Co należy zrobić — Przepisz dokładnie ten fragment tekstu o odpowiedzialności pośredników za treść, który zaczyna się od słów "Na świecie rozwinęły" i kończy na słowach "(ang. ‘zauważ i zdejmij’).", łącznie z obiema tymi granicami.

===== Podany fragment =====

PROBLEMATYCZNA WIEDZA
Ustalenie, czy i kiedy pośrednik dowiedział się, że konkretna informacja może naruszać prawo, jest bardzo problematyczne. Czy sam fakt, że pośrednik moderuje treści w swoim serwisie (a więc ktoś to wszystko czyta!), oznacza, że wie o naruszeniach prawa? A co, jeśli moderacja jest półautomatyczna i polega tylko na usuwaniu wulgaryzmów? Czy każde zgłoszenie, bez względu na treść, pośrednik powinien traktować jako wiarygodne? W praktyce te dylematy muszą rozstrzygać sądy.
„Zauważ i zdejmij”
Na świecie rozwinęły się różne warianty warunkowej odpowiedzialności pośredników za treść, różniące się przede wszystkim rodzajem reakcji, której prawo oczekuje od pośrednika po otrzymaniu zgłoszenia. Najczęściej spotykanym i przyjętym także w Polsce jest wariant określany angielskim terminem notice & takedown (ang. ‘zauważ i zdejmij’).

===== Pokazane wiersze =====

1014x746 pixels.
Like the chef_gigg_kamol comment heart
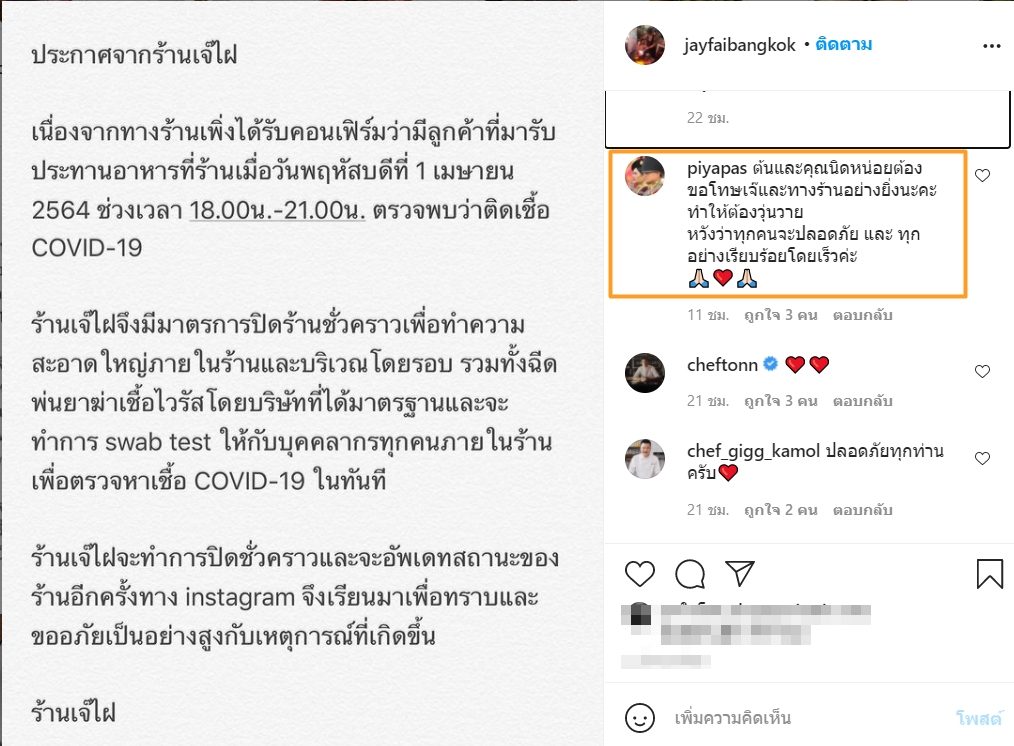(x=982, y=458)
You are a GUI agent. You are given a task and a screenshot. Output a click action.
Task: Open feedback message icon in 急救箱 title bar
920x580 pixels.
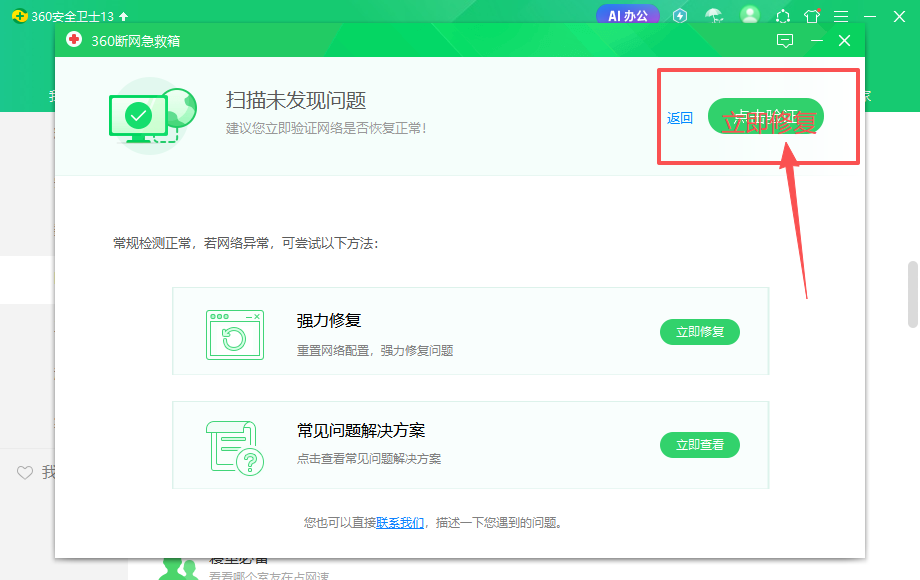coord(785,41)
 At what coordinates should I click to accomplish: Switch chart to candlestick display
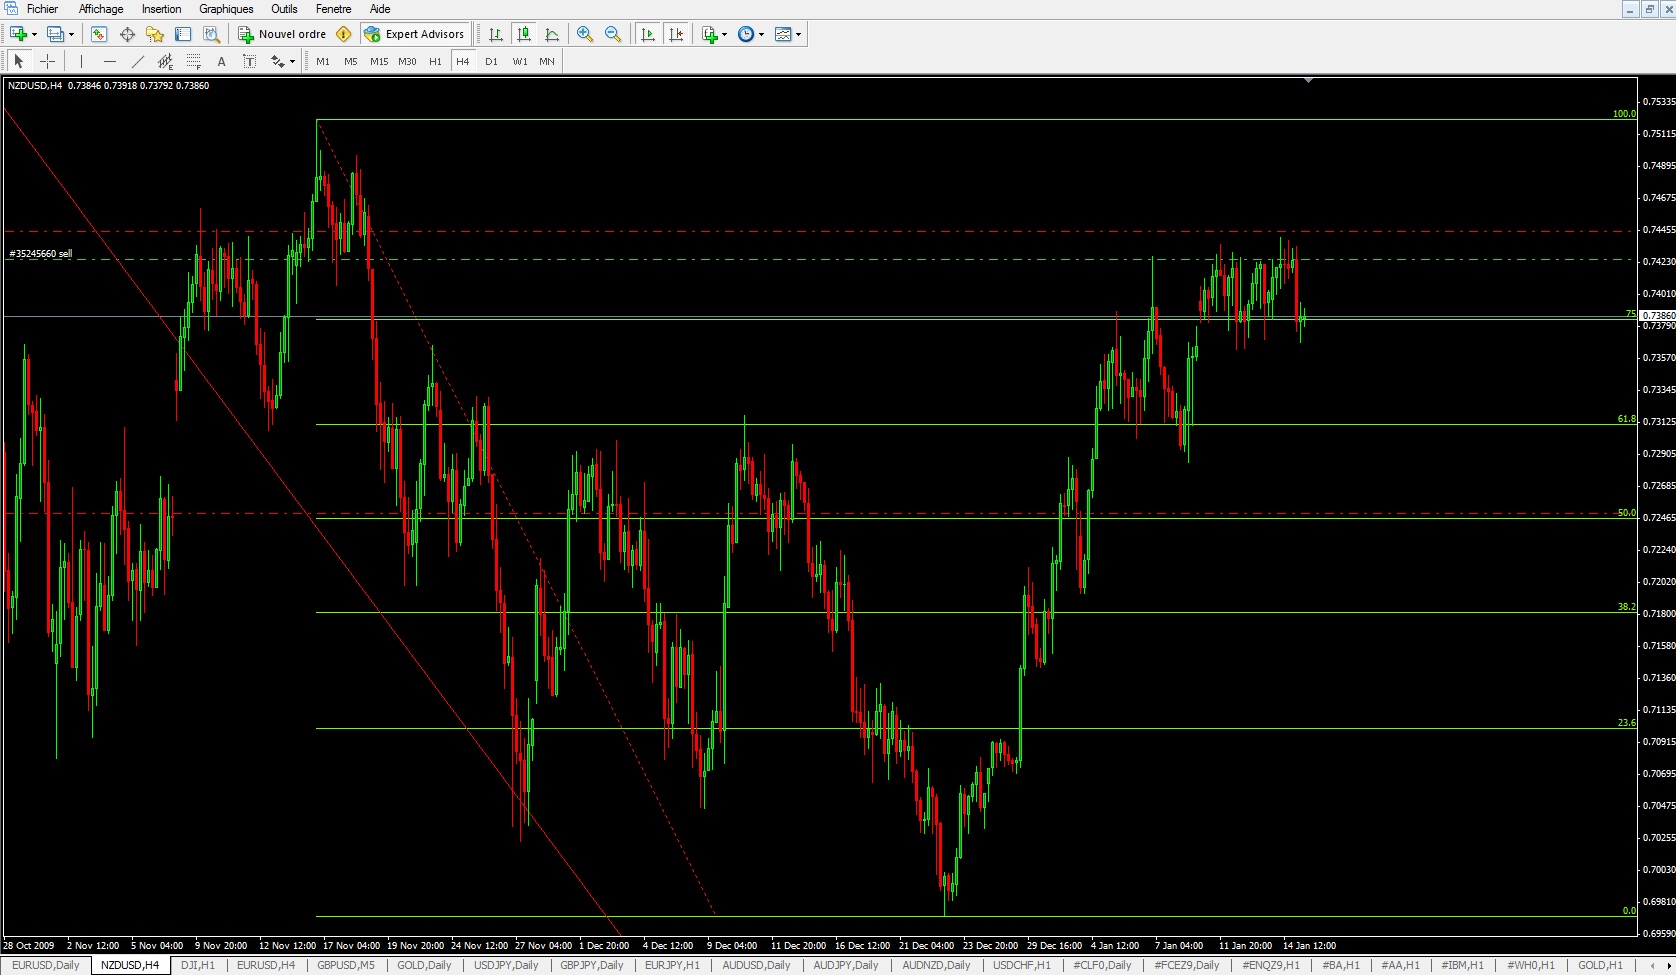coord(523,34)
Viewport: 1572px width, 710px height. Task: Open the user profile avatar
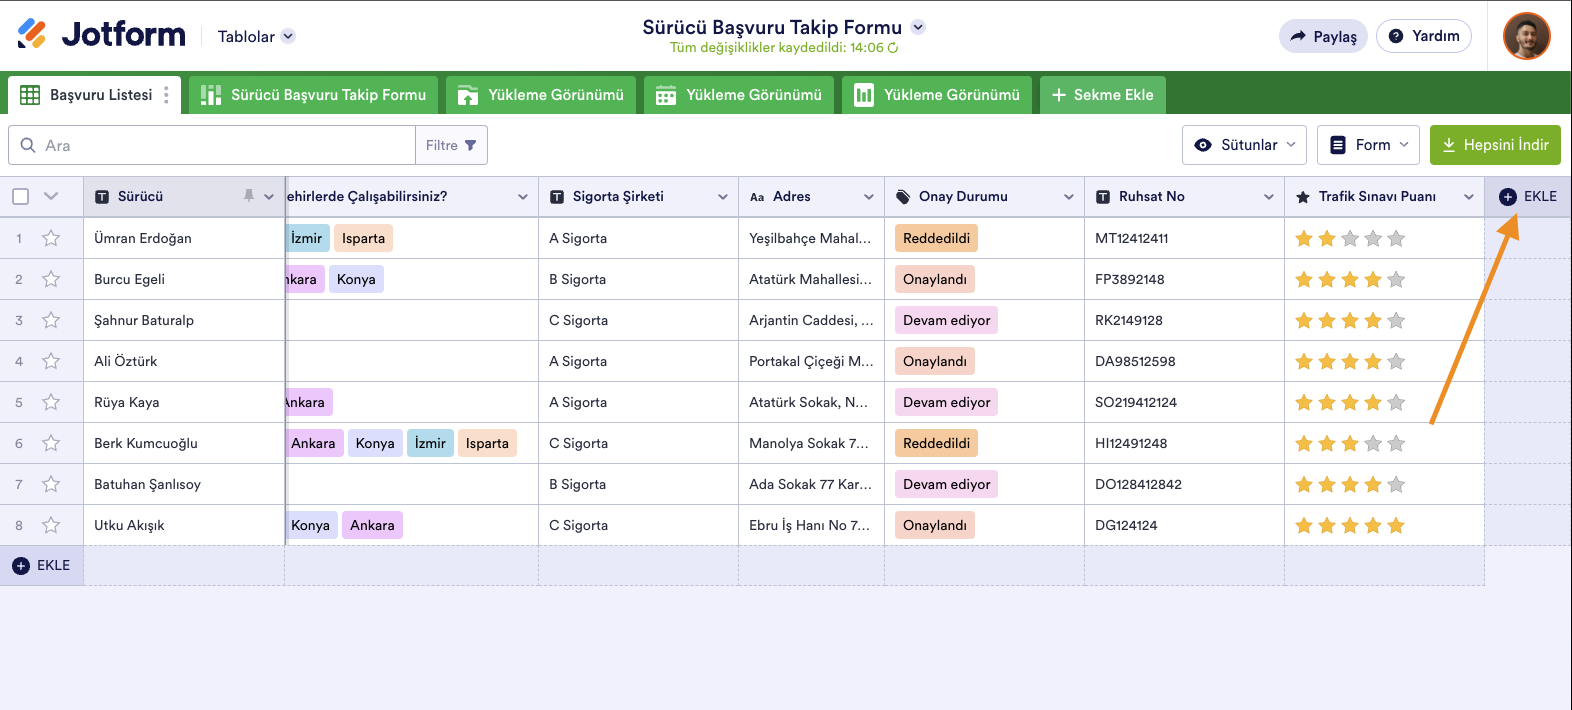(1526, 36)
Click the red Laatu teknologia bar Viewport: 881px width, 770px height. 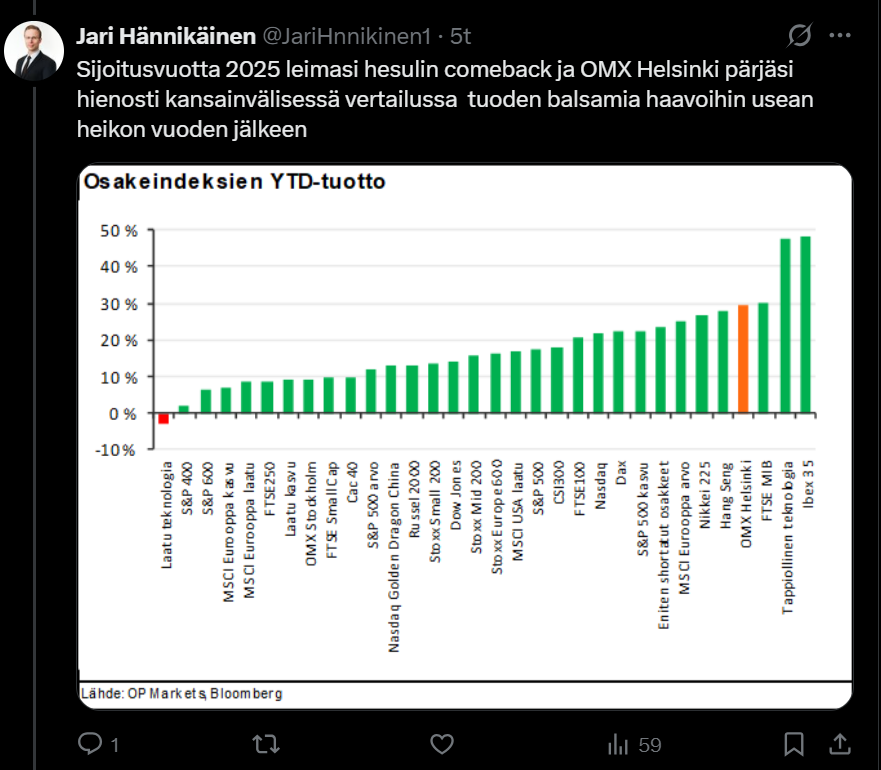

=====

Odpowiedź pisemna —
Na świecie rozwinęły się różne warianty warunkowej odpowiedzialności pośredników za treść, różniące się przede wszystkim rodzajem reakcji, której prawo oczekuje od pośrednika po otrzymaniu zgłoszenia. Najczęściej spotykanym i przyjętym także w Polsce jest wariant określany angielskim terminem notice & takedown (ang. ‘zauważ i zdejmij’).